Makalede, Hindistan'ın 70 yıllık anayasasının sosyal eşitliğin sağlanması dahil birçok eşitlikçi ilke barındırdığı, hatta önsöze 1976 yılında laik kelimesi eklendiği, ancak anayasanın açıkça din ve devlet işlerinin ayrılmasının gerektirmediği ifade edildi.
Yazar Maizland'ın makalesinde, "Ayrımcılıktan uzak laik bir devlet tasavvur eden Gandhi, 1948'de bir Hindu milliyetçisi tarafından öldürülmüştü" ifadeleri yer aldı.
Hindistan'daki Müslümanlar "istihdam, eğitim ve barınma gibi konularda ayrımcılığa maruz kaldılar. Birçoğu siyasi güç ve zenginlik elde etmenin önünde engellerle karşılaşıyor ve sağlık hizmetlerine ve temel hizmetlere erişimden yoksun. Dahası, anayasal haklara rağmen ayrımcılığa maruz kaldıktan sonra haklarına sahip çıkmak için sıklıkla mücadele ediyorlar".

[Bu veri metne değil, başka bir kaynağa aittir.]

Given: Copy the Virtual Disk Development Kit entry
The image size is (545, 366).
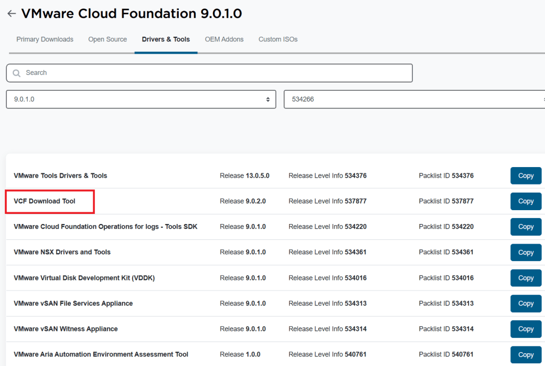Looking at the screenshot, I should pos(525,278).
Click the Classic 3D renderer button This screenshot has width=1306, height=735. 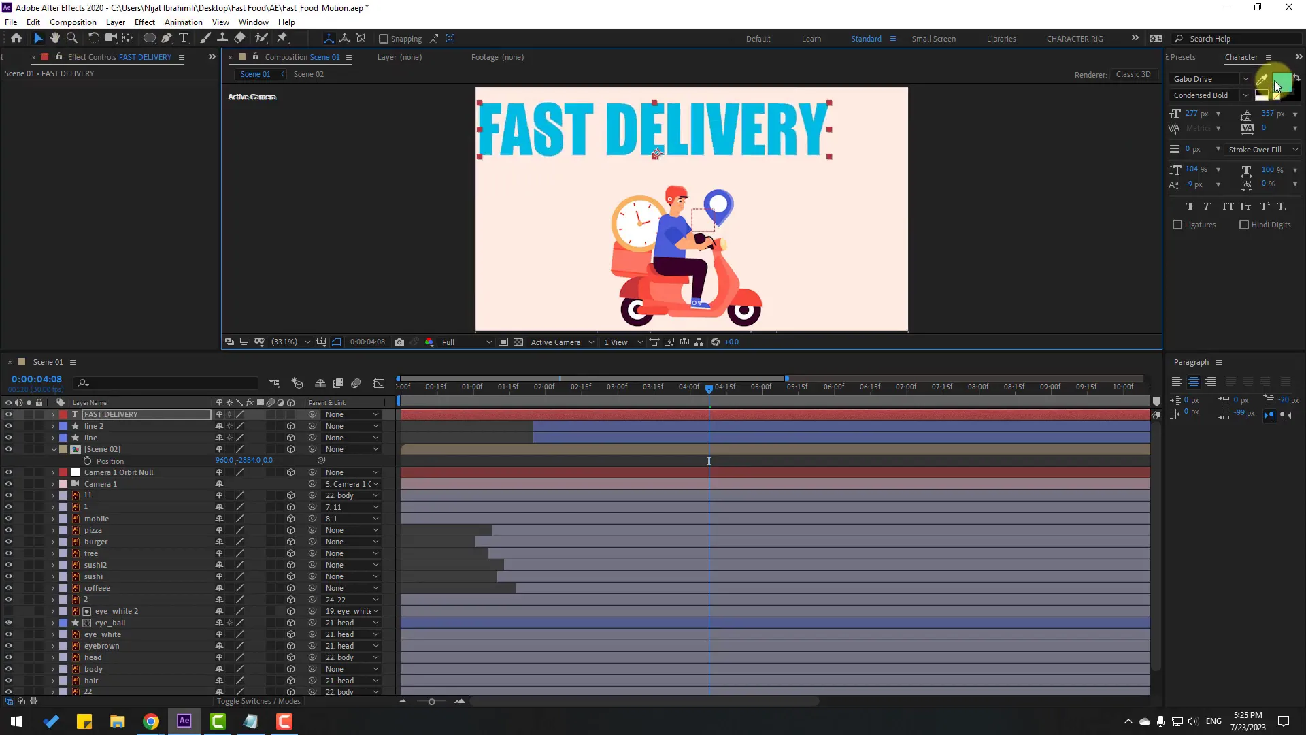(1133, 74)
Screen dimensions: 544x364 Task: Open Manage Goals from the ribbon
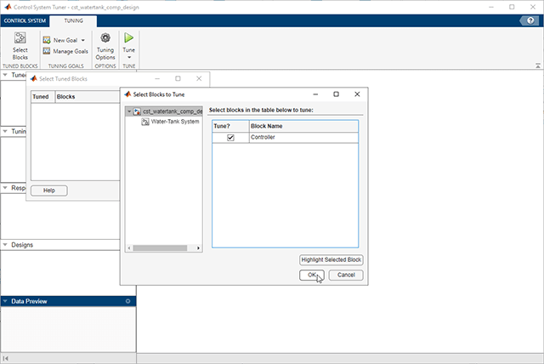pos(65,51)

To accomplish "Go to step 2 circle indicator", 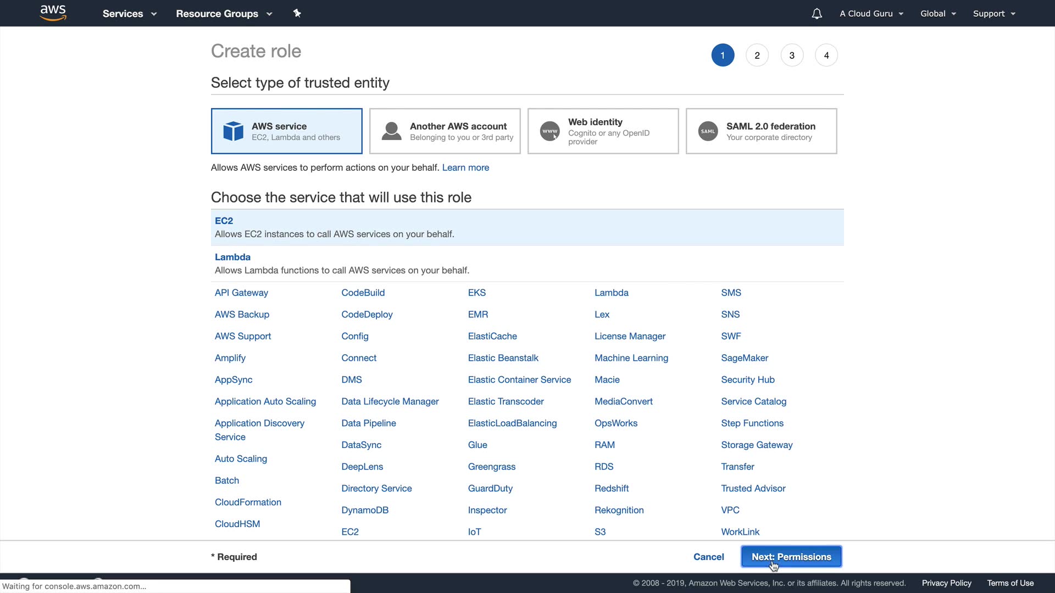I will click(x=757, y=55).
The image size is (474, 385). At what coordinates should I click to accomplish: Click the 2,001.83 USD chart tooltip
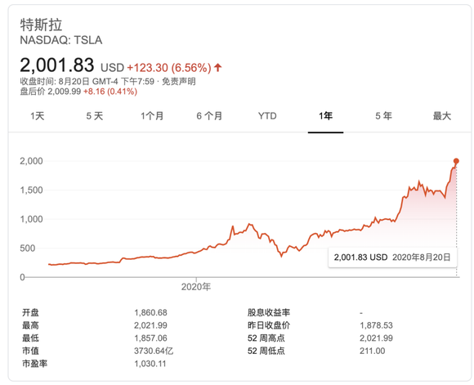(392, 257)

Müslümanların 2019 seçimlerinden sonra mecliste yalnızca yüzde beş oranında temsil edilmesinin sebebi kısmen, "hiçbir Müslüman üyesinin mecliste bulundurmayan BJP'nin yükselişine" bağlanıyor.

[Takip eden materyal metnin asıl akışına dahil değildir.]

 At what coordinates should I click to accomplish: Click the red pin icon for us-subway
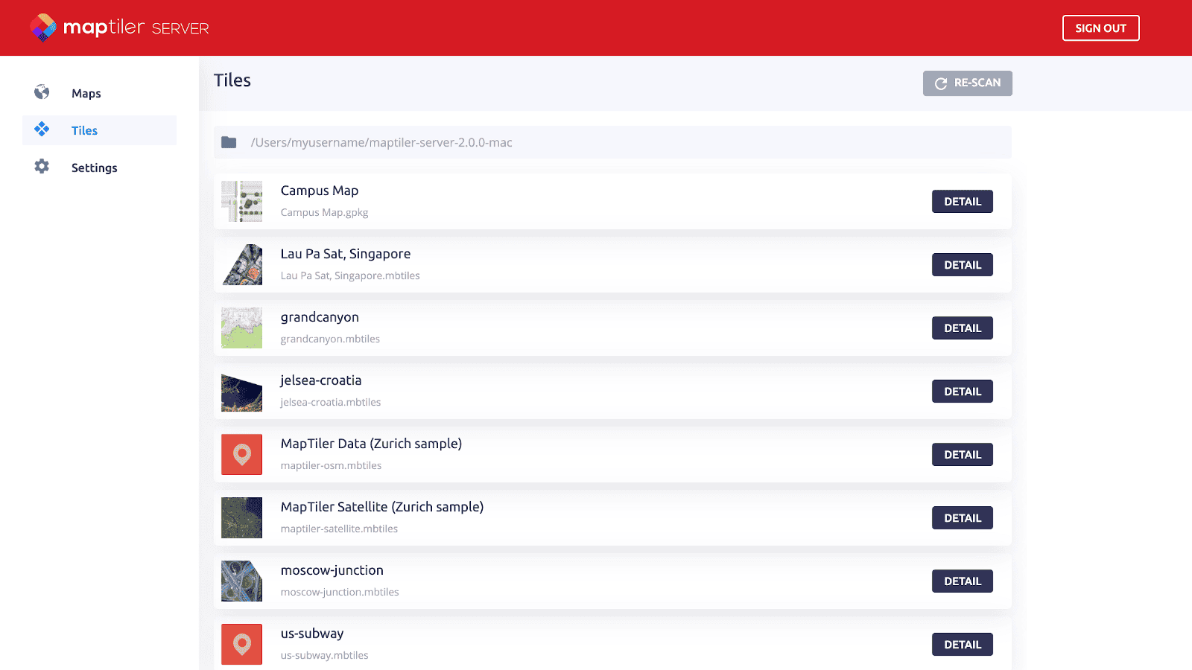tap(241, 644)
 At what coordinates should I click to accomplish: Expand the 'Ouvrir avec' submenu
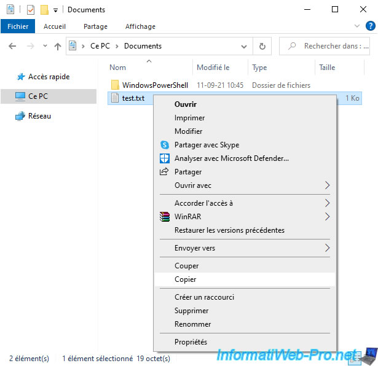(327, 185)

Hindistan merkezli sivil toplum kuruluşu Common Cause tarafından hazırlanan 2019 tarihli bir raporda, ankete katılan polislerin yarısının Müslümanlara karşı önyargılı düşünceleri olduğu, dolayısıyla bu polislerin Müslümanlara karşı işlenen suçları durdurmak için müdahale etme olasılıklarının daha düşük olduğunu ortaya koydu. Makalede, Müslümanlara saldıranların cezasız kaldığı, özellikle son yıllarda, mahkemeler ve hükümet organları bazen Hinduları Müslümanlara karşı şiddete karışmakla suçlayan mahkûmiyet kararlarını bozduğu veya davaları geri çektiği iddia ediliyor. Hindistan'ın eyaletlerinin din değiştirme karşıtı yasalar ve okulda başörtüsü takma yasakları da dahil olmak üzere, Müslümanların dini özgürlüklerini kısıtlayan yasaları gittikçe daha çabuk kabul ettiği öne sürülüyor.(Ajanslar)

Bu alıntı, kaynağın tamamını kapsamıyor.